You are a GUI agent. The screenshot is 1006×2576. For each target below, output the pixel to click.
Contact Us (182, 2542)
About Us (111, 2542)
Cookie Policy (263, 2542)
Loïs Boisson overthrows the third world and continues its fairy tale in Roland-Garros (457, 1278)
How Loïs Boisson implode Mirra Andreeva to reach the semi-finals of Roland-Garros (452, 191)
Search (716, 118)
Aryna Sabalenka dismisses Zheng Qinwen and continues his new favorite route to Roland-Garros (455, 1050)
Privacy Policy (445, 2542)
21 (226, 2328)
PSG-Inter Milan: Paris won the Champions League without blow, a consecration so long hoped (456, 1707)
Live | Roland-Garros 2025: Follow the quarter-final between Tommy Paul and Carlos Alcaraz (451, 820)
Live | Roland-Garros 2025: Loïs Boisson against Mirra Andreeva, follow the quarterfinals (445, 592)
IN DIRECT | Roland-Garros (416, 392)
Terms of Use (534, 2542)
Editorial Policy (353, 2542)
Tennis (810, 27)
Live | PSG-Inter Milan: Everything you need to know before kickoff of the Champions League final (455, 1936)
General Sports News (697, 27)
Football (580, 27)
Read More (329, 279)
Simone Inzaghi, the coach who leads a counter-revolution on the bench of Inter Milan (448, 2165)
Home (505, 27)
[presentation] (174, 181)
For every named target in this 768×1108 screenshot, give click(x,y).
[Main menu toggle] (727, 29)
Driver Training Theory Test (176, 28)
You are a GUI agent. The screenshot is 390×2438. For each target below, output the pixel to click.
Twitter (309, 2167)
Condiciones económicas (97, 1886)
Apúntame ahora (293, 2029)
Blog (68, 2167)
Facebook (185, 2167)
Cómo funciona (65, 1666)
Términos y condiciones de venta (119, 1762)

_Directions for this task_
Using the entries above, give back exactly the line containing "[presentation] (174, 181)", the line containing "Facebook (185, 2167)", and every line between them, and nothing else.

_Answer area_
[presentation] (174, 181)
For every named target in this 768×1108 screenshot, give click(x,y).
[Main menu toggle] (727, 29)
Driver Training Theory Test (176, 28)
You are a GUI agent. The screenshot is 390×2438. For each target below, output the pixel to click.
Twitter (309, 2167)
Condiciones económicas (97, 1886)
Apúntame ahora (293, 2029)
Blog (68, 2167)
Facebook (185, 2167)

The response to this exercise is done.